Zeela lodged her head against the head-rest and smiled at him. “Just a week ago, if I’d looked ahead and seen myself running away from bounty hunters and heading for Kallasta...”

“You’d’ve thought you were dreaming?”

“It would have been beyond even my wildest dreams! I had no hope. None at all. And then you walked into the Rat and Corpse.”

“Thank Krier Rasnic for that.”

She frowned. “Odd how fate plays itself out, isn’t it? He wanted to see you dead and steal your ship... and from that came my salvation.”

“What did your parents say, Zeela? ‘Life is mysterious’...”

He glanced at her hands. They were shaking in her lap. Aware of his glance, she clasped them together.

Thirty minutes later they rounded the headland above Port Morris and
Judi
came into sight, squat and silver on the emerald greensward. He drove up the ramp and assisted Zeela, weak on her feet now, towards the upchute.

“Are you sure you’re going to be okay?”

She nodded. “I’ll... I’ll just go to my cabin, sleep a little...”

He led her along the corridor, told her to use the com beside her bunk if she needed anything, and hurried to the flight-deck.

He slipped into the sling and ordered
Judi
to phase out, and minutes later the idyllic scene of the bay and Port Morris vanished from sight. He stared into the shifting grey veils of void-space, and for the first time in an hour allowed himself to believe that they would get away from Tarrasay without being apprehended.

He called up a starscape of the Reach, and seconds later the grey void was replaced with a three-dimensional representation of this sector of space. He ordered the point of view to pull out, so that fully half the Reach was in view, a gaseous drift of stars shaped like a stylised arrowhead. Some said that this was how the Reach had got its name, as the arrowhead resembled a devil’s tail.

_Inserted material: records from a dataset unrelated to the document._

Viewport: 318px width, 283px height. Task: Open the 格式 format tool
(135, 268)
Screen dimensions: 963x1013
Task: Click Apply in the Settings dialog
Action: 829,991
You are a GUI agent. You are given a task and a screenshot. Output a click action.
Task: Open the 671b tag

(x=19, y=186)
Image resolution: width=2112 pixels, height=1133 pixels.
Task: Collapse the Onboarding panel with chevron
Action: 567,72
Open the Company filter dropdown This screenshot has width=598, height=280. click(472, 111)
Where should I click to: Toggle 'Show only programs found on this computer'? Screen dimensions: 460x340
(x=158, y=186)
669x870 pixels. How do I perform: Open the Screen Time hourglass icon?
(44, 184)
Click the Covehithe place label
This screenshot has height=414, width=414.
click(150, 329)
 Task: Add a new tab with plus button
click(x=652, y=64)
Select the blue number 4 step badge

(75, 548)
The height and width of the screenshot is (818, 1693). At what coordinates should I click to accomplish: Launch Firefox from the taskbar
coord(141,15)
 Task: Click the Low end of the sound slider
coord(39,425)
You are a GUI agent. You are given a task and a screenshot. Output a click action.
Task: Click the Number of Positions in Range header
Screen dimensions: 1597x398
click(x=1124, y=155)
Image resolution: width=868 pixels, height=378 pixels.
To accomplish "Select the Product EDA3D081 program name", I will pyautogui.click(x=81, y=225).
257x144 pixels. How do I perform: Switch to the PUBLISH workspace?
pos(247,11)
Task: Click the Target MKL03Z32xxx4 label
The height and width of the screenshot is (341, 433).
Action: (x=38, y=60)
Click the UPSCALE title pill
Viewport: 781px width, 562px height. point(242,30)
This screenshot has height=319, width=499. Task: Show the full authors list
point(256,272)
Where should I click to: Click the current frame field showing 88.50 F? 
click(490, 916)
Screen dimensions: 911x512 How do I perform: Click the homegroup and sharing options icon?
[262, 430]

He plotted a route to Kallasta. He would be forced to stop at a few worlds on the way to refuel and take on provisions. He would call in at Clemency first, where he might be able to sell the steamboat engine and fund his onward journey to the far side of the Reach. The rain-forested planet was twenty light years from Tarrasay. And from Clemency...

His thoughts were interrupted by the com channel bleeping in the arm of his sling.

“Zeela?”

“I’m sick, Den... Will you please come?”

The communication ceased, and he pushed himself from his sling and hurried from the flight-deck.

He ran along the corridor and slapped the sensor beside the sliding door to her cabin. It opened to reveal Zeela sprawled across her bunk, blood dribbling from the side of her mouth.

He dashed across the cabin. Her skin was slick with sweat, the front of her shirt soaked with a thick bib of blood.

She tried to focus on him and smiled weakly. “Didn’t think it would be this bad,” she managed.

“Shhh,” he ordered, scooping her up and hurrying into the corridor.

He carried her to the sick-bay and laid her on the slide-bed of the med-pod. He eased the slide into the machine, sat down and stared through the viewplate in the door as probes like miniature tarantulas inserted needles into her skin.